NOTICE: Fourth Circuit Local Rule 36(c) states that citation of unpublished dispositions is disfavored except for establishing res judicata, estoppel, or the law of the case and requires service of copies of cited unpublished dispositions of the Fourth Circuit.
DAVIDSON COUNTY, a Body Politic, Plaintiff-Appellee,
v.
GROUND IMPROVEMENT TECHNIQUES, INCORPORATED, a Florida
corporation, Defendant-Appellant.
DAVIDSON COUNTY, a Body Politic, Plaintiff-Appellant,
v.
GROUND IMPROVEMENT TECHNIQUES, INCORPORATED, a Florida
corporation, Defendant-Appellee.

Nos. 95-2176, 95-2264.

United States Court of Appeals, Fourth Circuit.

Argued March 6, 1996.
Decided April 24, 1996.

ARGUED: Steven Roger Schooley, HOLLAND & KNIGHT, Orlando, Florida, for Appellant. Joe Earl Biesecker, WILSON, BIESECKER, TRIPP & SINK, Lexington, North Carolina, for Appellee.

Before RUSSELL, WILLIAMS, and MICHAEL, Circuit Judges.

Affirmed by unpublished per curiam opinion.

OPINION

PER CURIAM:

This is a diversity action involving a dispute over a construction contract between Ground Improvements Techniques, Inc. ("GIT"), a Florida corporation with its principal place of business in Pennsylvania, and Davidson County, a body politic and governmental subdivision in North Carolina. Upon examining and interpreting the construction contract, the district court denied GIT's petition to stay litigation and compel arbitration, Davidson County's motion to stay any impending arbitration, and denied Davidson County's motion to remand the case to Davidson County Superior Court. Pursuant to 9 U.S.C. § 16(a)(1), we exercise interlocutory jurisdiction over the district court's order denying GIT's petition to stay litigation and compel arbitration.
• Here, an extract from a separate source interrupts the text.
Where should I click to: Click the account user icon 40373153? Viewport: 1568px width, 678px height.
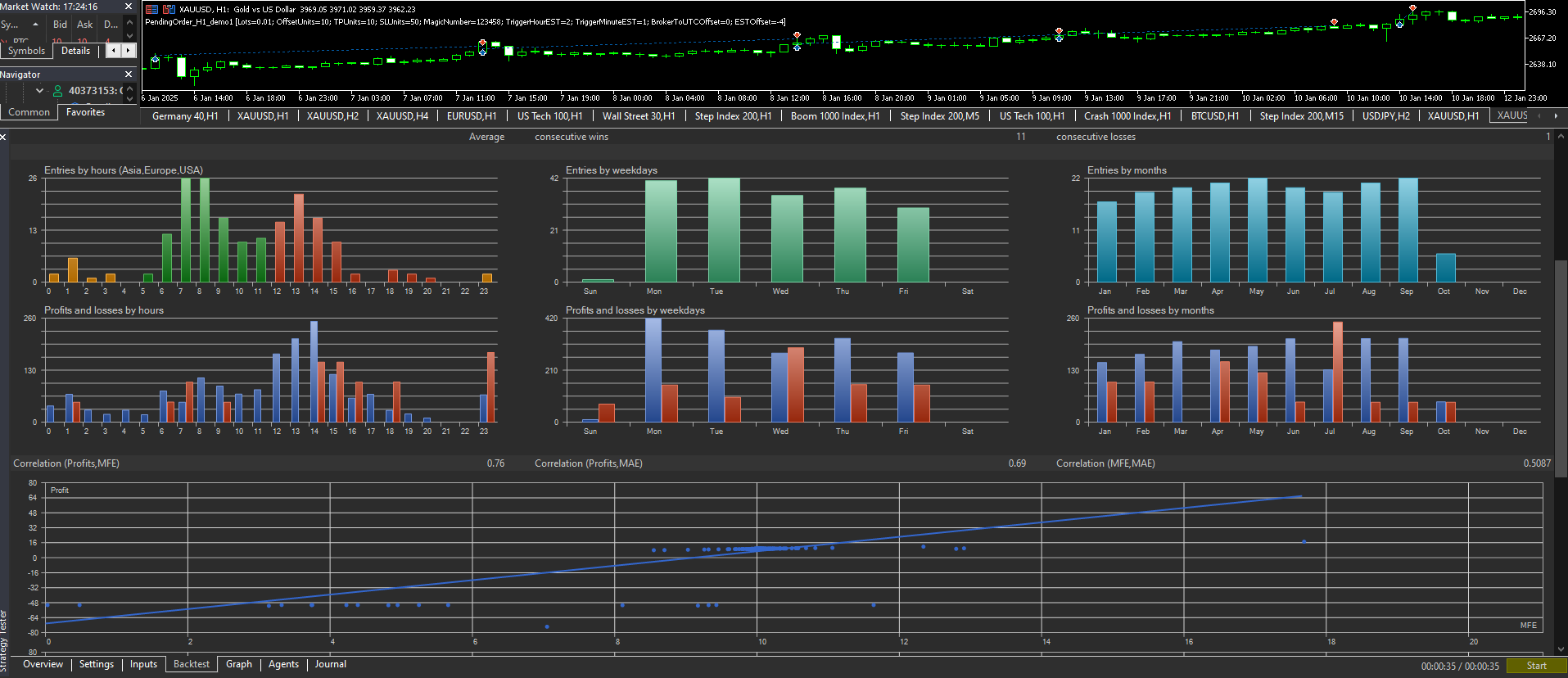[58, 91]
Reviewing de novo the district court's interpretation and construction of the contract, see Nehi Bottling Co., Inc. v. All-American Bottling Corp., 8 F.3d 157, 162 (4th Cir.1993), we affirm.

We dismiss Davidson County's cross-appeal for lack of jurisdiction because the order denying Davidson County's motion to remand is interlocutory and not immediately appealable. 28 U.S.C. § 1291.

I.

On December 22, 1993, Davidson County and GIT entered into a standard construction contract. After GIT began construction, Davidson County accused GIT of non-performance. The contract required that disputes be referred to the engineer before proceeding to any form of dispute resolution. Initially, Exhibit GC-A of the contract, entitled "Dispute Resolution Agreement" (pp § 16.1-16.7), permitted submitting those disputes resolved by the engineer to the American Arbitration Association ("AAA") for arbitration. The parties, however, modified and personalized the standard contract with "Supplementary Conditions," which specifically deleted Exhibit GC-A from the contract. Supplementary Conditions section, Article 16, SC 16.1 stated: "Exhibit GC-A has been deleted."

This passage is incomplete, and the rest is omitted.